Turner’s information held true. To the left of Super Dupa Couloir lay another aesthetic line. On April 5, the initial pitches of Hypa Zypa climbed through snow and ice and eventually led to a steep corner system with difficulties reaching AI5+ and M6+. As the sun set, the trio chopped into a steep ice slope making an area just large enough for a cold sitting bivy. The tent they carried with them was too small for the ledge they created and collapsed in the night.

Ben Erdmann and Jess Roskelley climb steep snow low on the route. [Photo] Kristoffer Szilas

Jess Roskelley leads the crux ice pitch. Hypa Zypa is one of two obvious couloirs on the east face of the Citadel. Super Dupa Couloir (ED4: WI6+, 3,700′) was established a decade ago by Mike “Twid” Turner, Stu McAleese and Olly Sanders. [Photo] Kristoffer Szilas

Waking up early, the team continued up to the col on the southeast ridge. Erdmann took the sharp end on a steep A3 section of rock and continued through the crux 5.10R pitch without crampons or gloves, pulling out a full 60m of rope.

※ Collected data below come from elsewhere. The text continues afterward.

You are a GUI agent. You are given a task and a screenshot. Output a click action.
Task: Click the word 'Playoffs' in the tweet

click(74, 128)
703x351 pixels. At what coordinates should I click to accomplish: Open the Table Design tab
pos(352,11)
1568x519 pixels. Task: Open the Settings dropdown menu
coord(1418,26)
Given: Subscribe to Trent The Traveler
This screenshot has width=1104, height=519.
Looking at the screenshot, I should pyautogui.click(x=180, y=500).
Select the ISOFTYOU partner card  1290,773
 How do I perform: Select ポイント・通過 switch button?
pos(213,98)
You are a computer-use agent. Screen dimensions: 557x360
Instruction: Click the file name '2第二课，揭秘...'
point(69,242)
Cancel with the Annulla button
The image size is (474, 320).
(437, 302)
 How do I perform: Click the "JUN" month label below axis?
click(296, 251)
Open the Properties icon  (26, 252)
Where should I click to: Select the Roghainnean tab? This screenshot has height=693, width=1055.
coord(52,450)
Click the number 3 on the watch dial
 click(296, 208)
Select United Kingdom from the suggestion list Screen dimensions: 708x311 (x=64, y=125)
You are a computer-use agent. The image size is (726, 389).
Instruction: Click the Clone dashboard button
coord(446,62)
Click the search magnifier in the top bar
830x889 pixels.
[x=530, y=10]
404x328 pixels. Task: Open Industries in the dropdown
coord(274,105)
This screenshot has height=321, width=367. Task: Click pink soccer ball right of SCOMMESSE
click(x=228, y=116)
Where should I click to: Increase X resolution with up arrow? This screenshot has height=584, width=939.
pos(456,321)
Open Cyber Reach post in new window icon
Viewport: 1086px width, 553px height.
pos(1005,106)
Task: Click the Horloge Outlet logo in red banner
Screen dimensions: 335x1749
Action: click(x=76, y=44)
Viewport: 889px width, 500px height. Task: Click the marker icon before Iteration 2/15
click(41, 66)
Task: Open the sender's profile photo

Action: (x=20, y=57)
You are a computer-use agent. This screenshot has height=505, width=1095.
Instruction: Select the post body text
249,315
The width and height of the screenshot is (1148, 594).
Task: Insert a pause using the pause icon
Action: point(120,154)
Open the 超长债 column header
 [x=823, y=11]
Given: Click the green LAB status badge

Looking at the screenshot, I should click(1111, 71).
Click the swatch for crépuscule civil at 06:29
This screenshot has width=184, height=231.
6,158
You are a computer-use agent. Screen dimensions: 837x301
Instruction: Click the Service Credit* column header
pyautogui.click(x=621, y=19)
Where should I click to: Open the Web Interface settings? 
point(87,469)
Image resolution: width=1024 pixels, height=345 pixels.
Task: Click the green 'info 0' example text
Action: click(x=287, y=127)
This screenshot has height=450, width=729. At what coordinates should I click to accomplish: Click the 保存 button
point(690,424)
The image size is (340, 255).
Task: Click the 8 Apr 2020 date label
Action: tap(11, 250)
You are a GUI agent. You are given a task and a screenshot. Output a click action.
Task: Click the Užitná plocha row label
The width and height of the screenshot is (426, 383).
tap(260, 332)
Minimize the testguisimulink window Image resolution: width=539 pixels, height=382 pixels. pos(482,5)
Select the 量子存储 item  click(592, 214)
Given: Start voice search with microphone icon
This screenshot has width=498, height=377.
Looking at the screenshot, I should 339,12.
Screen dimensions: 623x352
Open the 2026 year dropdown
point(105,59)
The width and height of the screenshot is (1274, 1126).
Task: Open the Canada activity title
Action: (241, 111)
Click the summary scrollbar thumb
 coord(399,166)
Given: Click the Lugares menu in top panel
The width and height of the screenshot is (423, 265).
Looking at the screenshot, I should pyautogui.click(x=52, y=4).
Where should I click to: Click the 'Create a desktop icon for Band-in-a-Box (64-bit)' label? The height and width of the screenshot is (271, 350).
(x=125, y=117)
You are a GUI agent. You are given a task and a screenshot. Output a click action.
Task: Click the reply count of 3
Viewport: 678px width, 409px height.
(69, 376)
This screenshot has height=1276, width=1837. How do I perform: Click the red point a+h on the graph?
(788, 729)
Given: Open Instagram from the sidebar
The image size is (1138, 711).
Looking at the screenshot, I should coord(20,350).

Reaching the summit ridge that evening, they set up another bivy “a stone’s throw from the actual summit,” and hunkered down for another cold night on a chopped ice ledge.

Reaching the col to exit the east face of The Citadel before starting up an A3 pitch on the ridge. [Photo] Kristoffer Szilas

Erdmann and Roskelley on the snow slope leading to the summit of The Citadel with the Kichatna Spire behind. [Photo] Kristoffer Szilas

The next morning, the trio made a short rappel down the west face of the sub-peak to a snow ramp leading directly to the summit. After a quick rest on top, they descended the north ridge, getting their ropes stuck several times, down climbing many sections of exposed rock and rappelling from their only two snow stakes. They made a final rappel over the bergschrund on a flexing Spectre hammered less than three centimeters into an icy crack. The trio stumbled back to their tents, completing Hypa Zypa over a 70-hour push camp to camp.

Assessing their route afterward, the climbers gave Hypa Zypa an NCCS grade VI out of VII because of the ascent time, sustained technical difficulty, remoteness and commitment. “Descending our route would have been extremely difficult due to the lack of cracks in the lower wall and/or thick enough ice for v-threads,” Roskelley said. “You’d have to bail up it [to get down].”

Jess Roskelley and Ben Erdmann on the summit of The Citadel. [Photo] Kristoffer Szilas

Back at home, Erdmann wrote, “How good it feels to be back to the world of humans and warmth, the first of many Bikram Yoga sessions to work the cold from protesting digits and getting food in the system that’s NOT fried in bacon grease.”